On February 13, 1965 while I was working with campesinos in Cuzco, the US
began bombing northern Viet Nam.
Traditional peace groups and student activists organized protests in
perhaps two dozen locations with at most a few hundred participants. The first
teach-in was held six weeks later at the University of Michigan on March 24,
1965. That spring thousands of students
and professors heard lectures and argued about the war and what should be done
about it at over 100 campuses. The US
government initially sent representatives to advocate for the war, but stopped
when they saw that their presence was generating more opposition. The first large national peace demonstration
was organized by the new left SDS, Students for a Democratic Society on April
14, 1965 and brought 20,000 people to Washington. Seven months later, 30,000 protested in
Washington under the banner of SANE, an older liberal peace organization that was
formed to advocate for a sane nuclear policy. SDS supported that demonstration reluctantly, and
made from the speakers’ stand a much appreciated more direct and radical critique
of the cold war liberals carrying out the war in the Johnson Administration. Nevertheless a Gallup poll in October showed
64% of Americans supported the war.
When I returned to the US in 1966, US troop levels in Viet Nam had mushroomed to 385,300 plus 60,000 sailors offshore. More than 6,000 U.S. soldiers died that year and an estimated ten times that many National Liberation Front combatants, a.k.a. Viet Cong. The war had emerged as a major national issue. This led to more discontent in the US. 48% of Americans still supported the war in May, but opposition was spreading and had grown to 35%.
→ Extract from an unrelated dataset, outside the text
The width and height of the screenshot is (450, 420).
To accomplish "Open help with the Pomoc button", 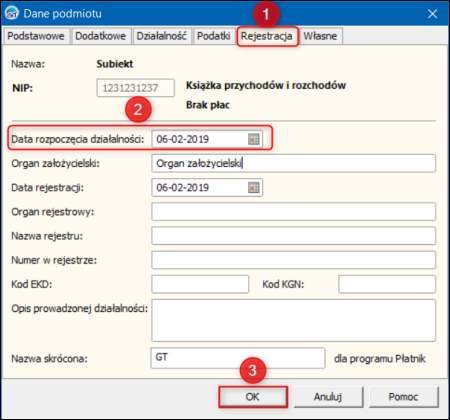I will tap(403, 397).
The party line of the Democrats
began to crack when critical nationally televised hearings were held by the
Senate Foreign Relations Committee led by J. William Fulbright, his
acknowledged response to the previous year's protests. Anti-war activism was focused on campuses and
in communities. Silent vigils and
counseling for young men who were eligible for the draft were common. There were smaller national demonstrations
but sectarian political differences and rivalries, most notably between the Old
Left of the Communist Party and the Trotskyist Socialist Workers Party, frustrated the emergence of a national antiwar
-movement.
In 1967 the war grew larger and the peace movement finally got
organized. 485,600 troops were on the
ground and deaths rose to 9,377. At
great political cost, Martin Luther King brought together the defining issues
of the decade, civil rights and peace, in a prophetic April 4th speech at
Riverside Church in New York. Days later
he was at the head of a march of 300,000 in New York. Vietnam Summer, my own first job as an
anti-war activist, took the movement off campus all over the US, laying the ground
for peace candidates in Congressional and Presidential campaigns. Veterans and former Peace Corps Volunteers,
lawyers and business people, clergy and lay activists came together through
newspaper ads and new organizations. (I
came to be the head of one of them, the Committee of Returned Volunteers. More on that later.)
Burning draft cards |
An essential vehicle for carrying
out the war, Selective Service (the draft) became a major focus for opposition. Beginning in October, a movement arose of young
men who burned or returned their draft cards.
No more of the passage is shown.